= Conception (song) =

1950 jazz standard by George Shearing

"Conception" is a 1949 jazz standard written by George Shearing in the bebop style. The composition is in the key of Db and is noticeable for its chromatic descending chord sequences. The original score was adapted by Miles Davis in 1950, who created an arrangement that kept Shearing's chord changes and main theme, but replaced the composition's bridge and ending with new melodic material. This arrangement is documented on a February 1950 broadcast recording in New York City featuring Stan Getz, J.J. Johnson, and Art Blakey. Davis recorded this same arrangement in October 1951 for his first LP, The New Sounds (Prestige Records, 1951). Davis also did a complete rewrite of "Conception" in 1950 (creating an entire new main theme) for his Birth of the Cool nonet, giving the composition the title "Deception". Recorded in March 1950, "Deception" retained the rewritten bridge melody from Davis's 1950 "Conception" arrangement, as well as Shearing's original chord progression. Davis's 1954 Blue Note recording "Take Off" also uses the "Conception" chord progression, including Davis's own additions to the form (the pedal point introduction, which reappears as an added six measures to the end of the form), but "Take Off" does not include any of Shearing's original melody, and is credited to Davis.

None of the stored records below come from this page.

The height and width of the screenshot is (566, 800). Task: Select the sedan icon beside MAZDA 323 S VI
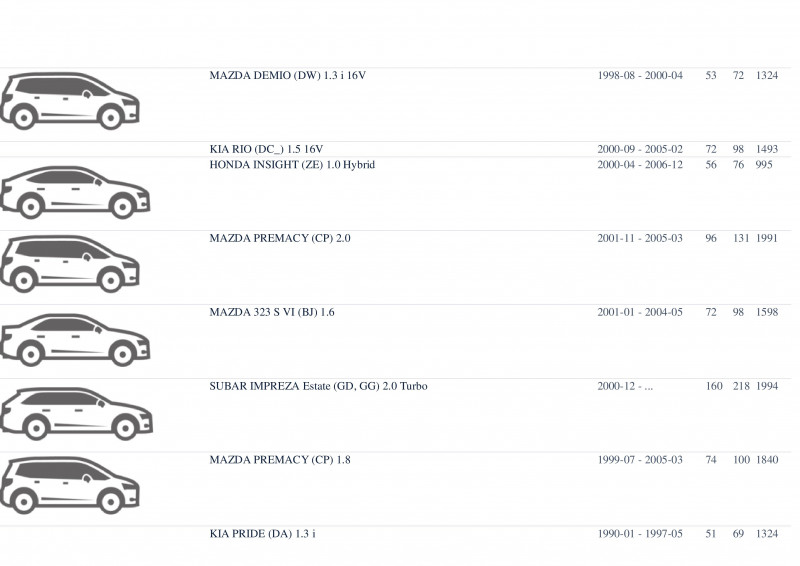tap(75, 340)
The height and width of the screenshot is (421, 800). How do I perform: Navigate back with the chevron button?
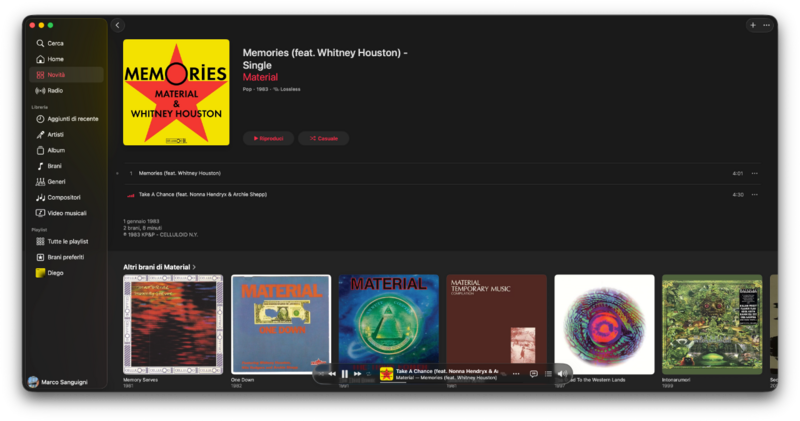[x=117, y=25]
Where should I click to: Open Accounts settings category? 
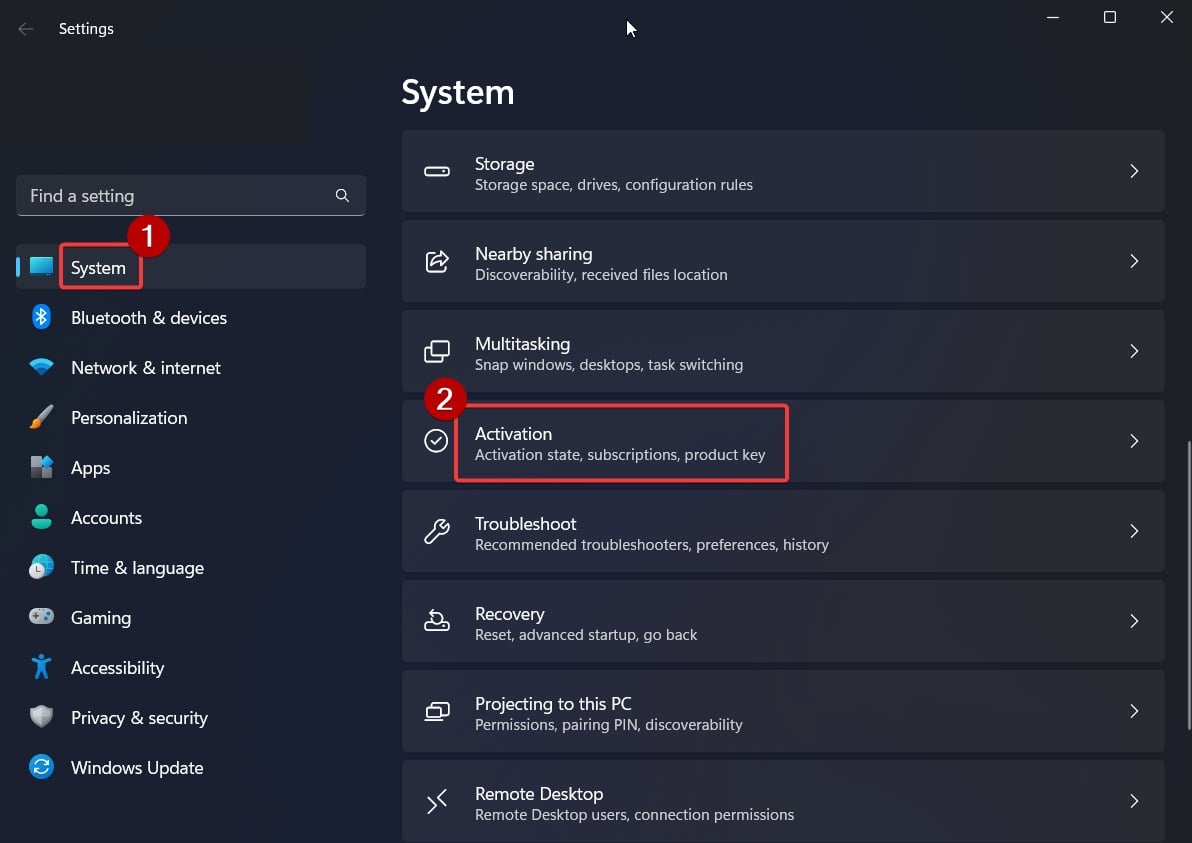click(106, 518)
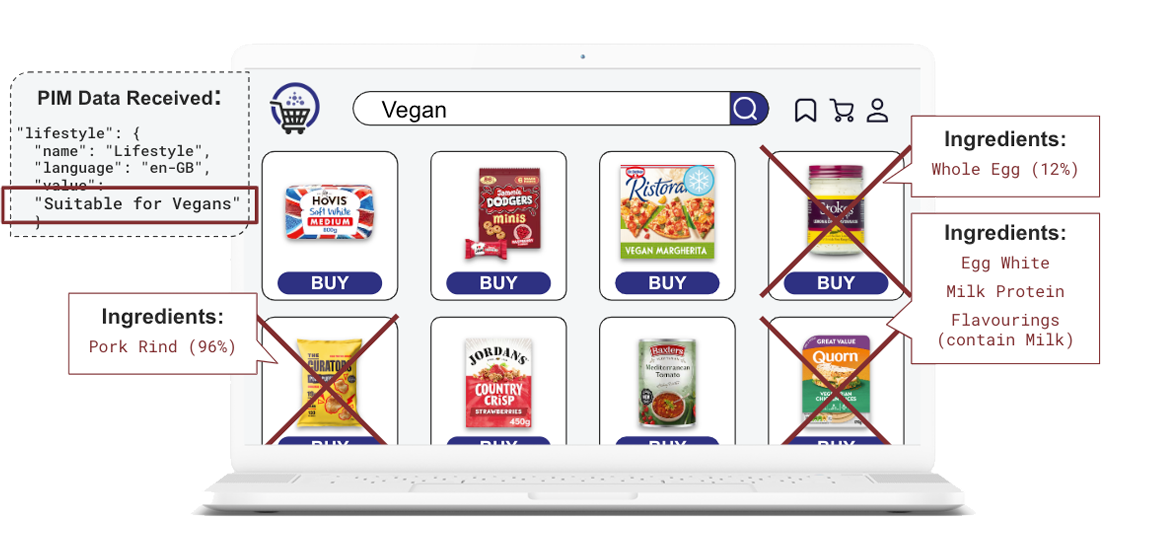Buy the Ristorante Vegan Margherita pizza

pyautogui.click(x=667, y=283)

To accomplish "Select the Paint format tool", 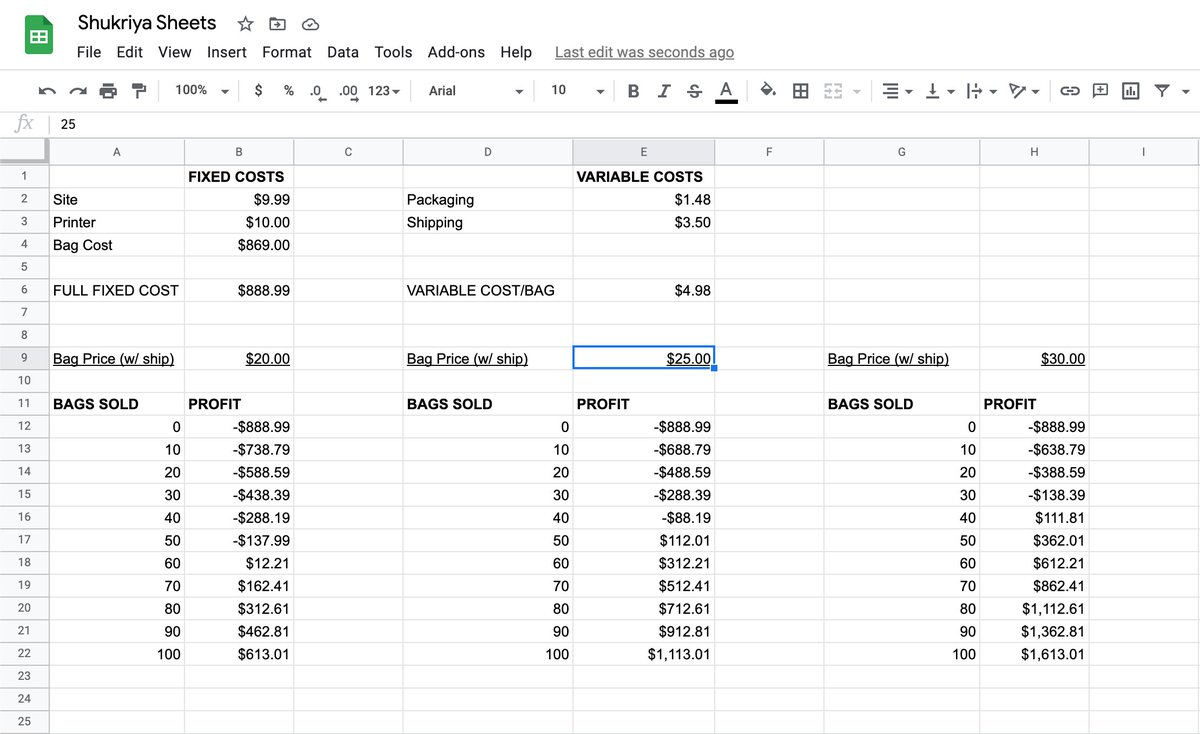I will click(139, 90).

Shearing's original composition was later recorded by artists such as Bud Powell and Kurt Rosenwinkel. Miles Davis's "Conception" arrangement was frequently played and recorded by Chet Baker.

==Authorship==
Bud Powell biographer Peter Pullman has written that bassist Al McKibbon, clarinetist Buddy DeFranco, composer and saxophonist Gil Melle, and pianist Claude Williamson, all of whom were professional modern jazz musicians in New York City in the early 1950s, have stated in interviews that pianist Bud Powell composed some or all of "Conception", and that Shearing heard and adapted Powell's work. John Coltrane biographer and jazz pianist Lewis Porter disagrees, and has argued that "Conception" is likely the work of Shearing. Porter notes that Shearing's later commercial success and turn from bebop to "middle of the road" instrumental music could have influenced the memories and opinions of the musicians that Pullman cites for evidence. Porter also notes that Shearing moved to New York City in 1947 and immediately immersed himself in the bebop community, writing a handful of bebop pieces prior to "Conception" that are stylistically similar. These pieces include "Delayed Action", "Bop's Your Uncle", and "Trixie", and their authorship has not been challenged.

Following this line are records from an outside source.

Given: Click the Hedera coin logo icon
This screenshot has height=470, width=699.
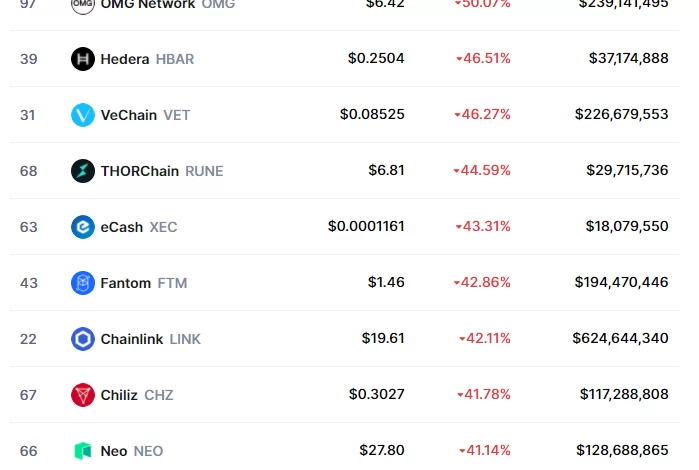Looking at the screenshot, I should [83, 59].
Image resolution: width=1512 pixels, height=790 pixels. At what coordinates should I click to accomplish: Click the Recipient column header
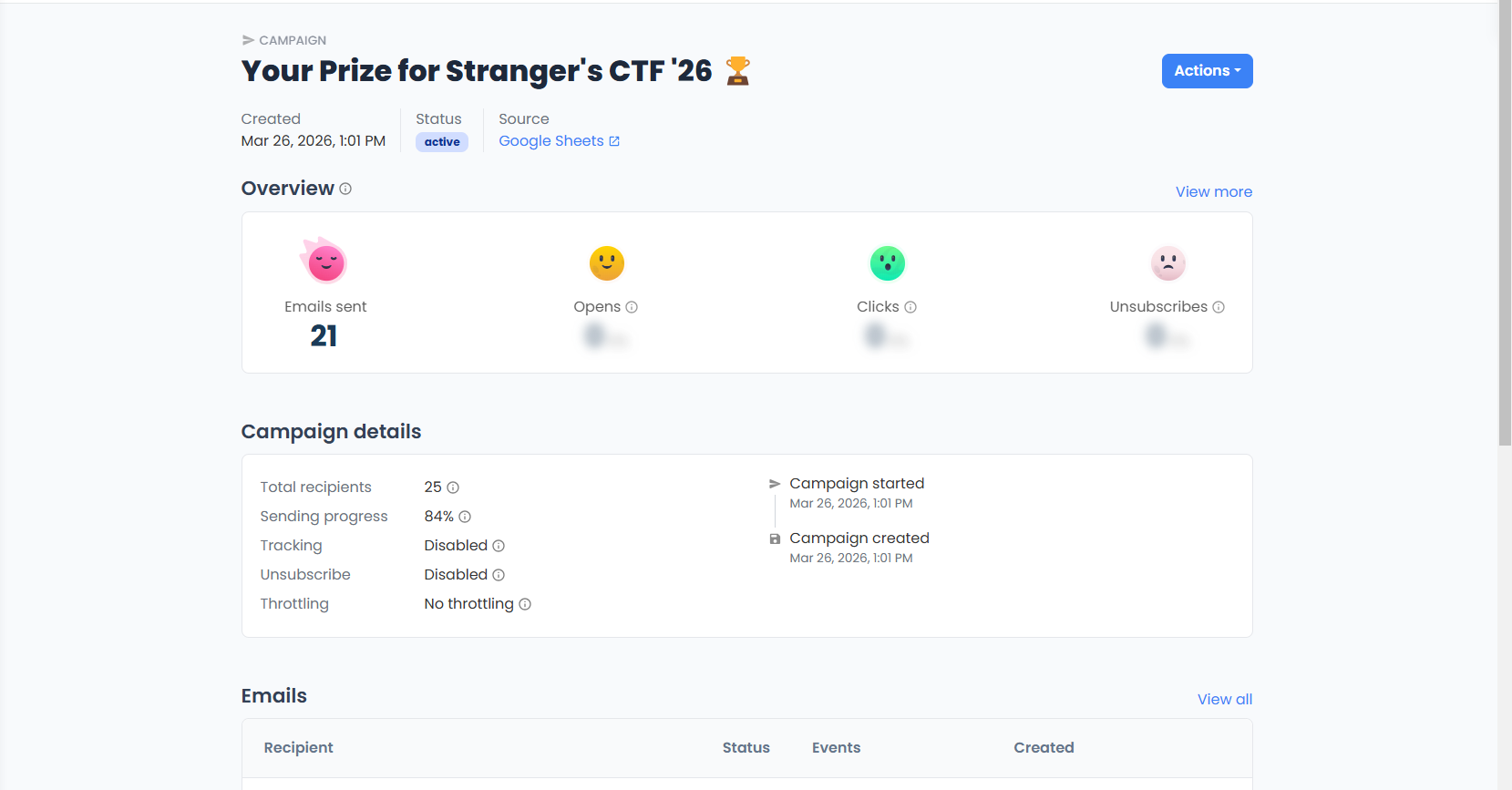click(x=298, y=748)
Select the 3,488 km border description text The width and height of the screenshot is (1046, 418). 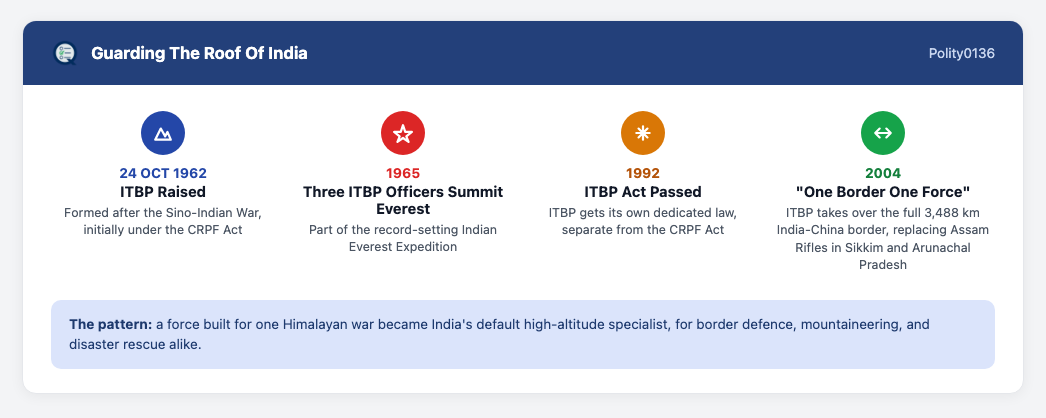click(x=883, y=239)
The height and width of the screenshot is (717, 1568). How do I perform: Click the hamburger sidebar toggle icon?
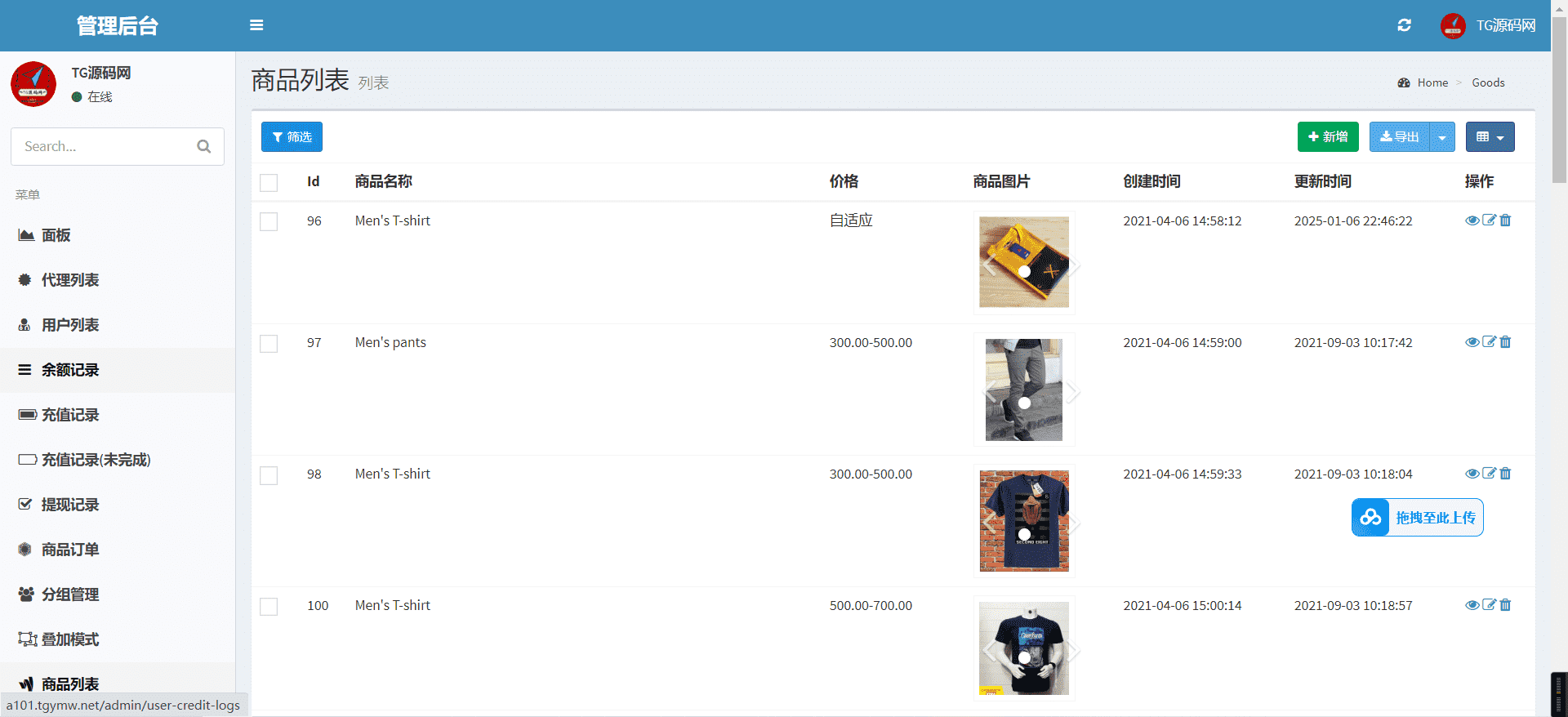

While Miles Davis immediately adopted "Conception" into his repertoire upon its initial publication, no record exists of Powell playing the composition, or any of its motifs, until 1953. Unlike Davis, Powell played the original published bridge melody of the composition on his live 1953 live recording and his 1955 studio recording for Norgran Records, though this neither proves nor disproves Shearing's authorship.